(Directions for this task): Print, word for word, the line containing "Where should I" and all lines beneath it to the end of the entries below. Pictures do not belong in the copy.

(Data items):
.....

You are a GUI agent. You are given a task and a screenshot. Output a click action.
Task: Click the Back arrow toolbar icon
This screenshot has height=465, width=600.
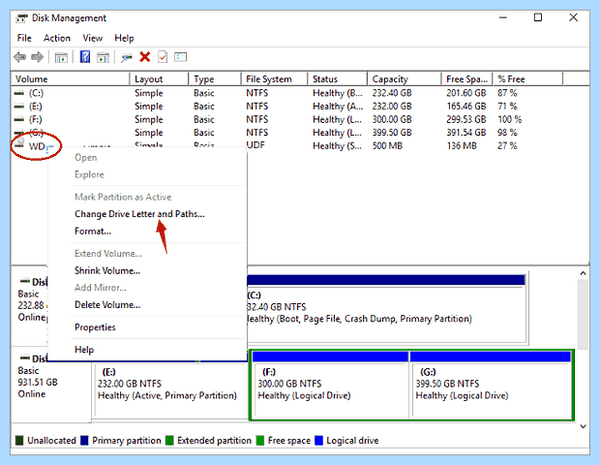[20, 57]
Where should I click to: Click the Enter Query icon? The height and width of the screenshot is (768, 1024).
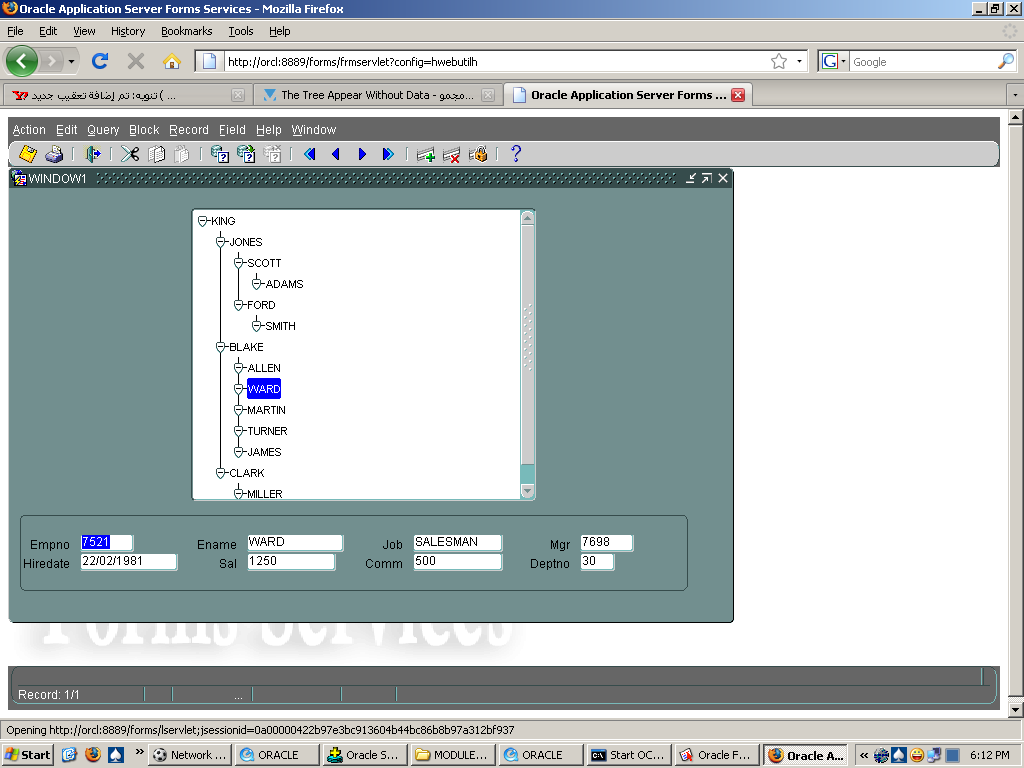coord(219,154)
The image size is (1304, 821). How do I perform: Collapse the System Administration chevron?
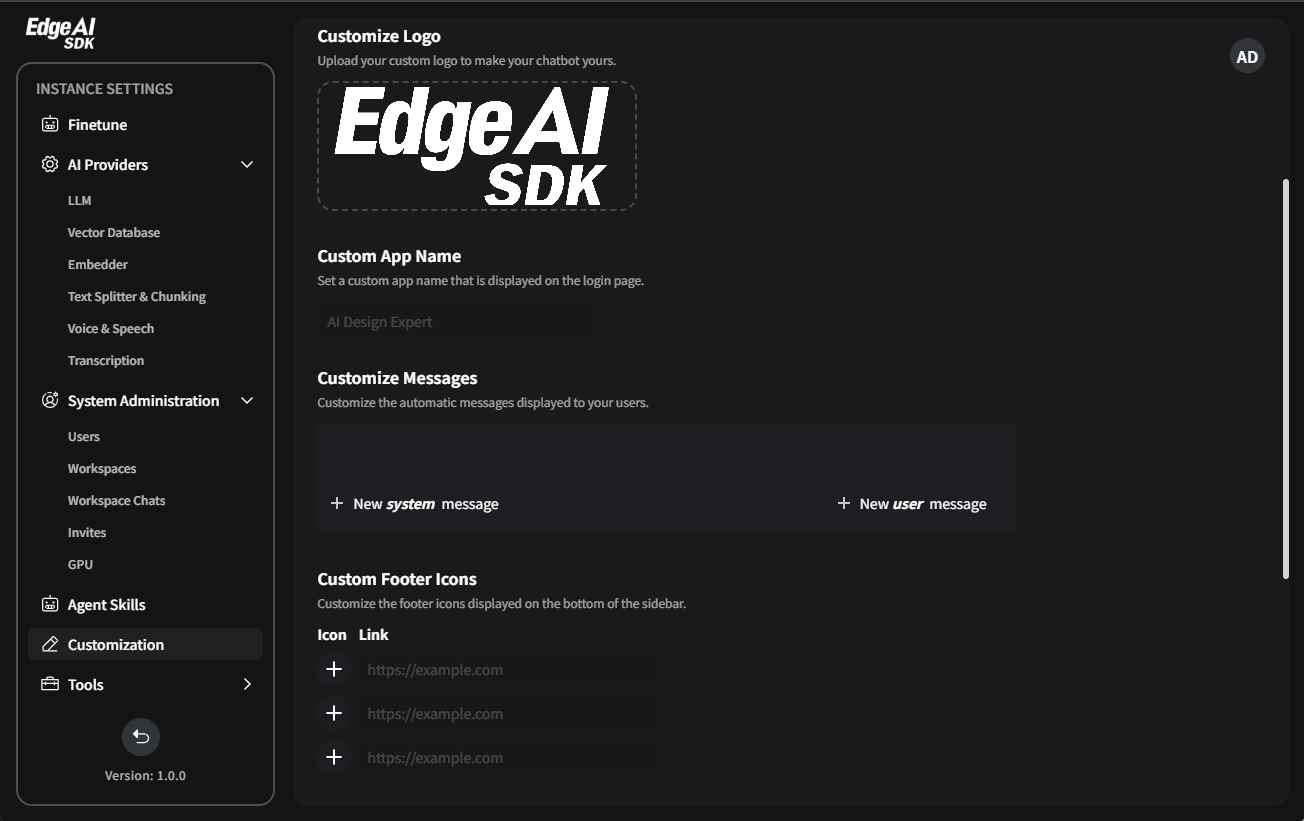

.....

(Task result):
Where should I click to: Click the Enter Query icon? The height and width of the screenshot is (768, 1024).
coord(219,154)
The image size is (1304, 821). How do I perform: Collapse the System Administration chevron?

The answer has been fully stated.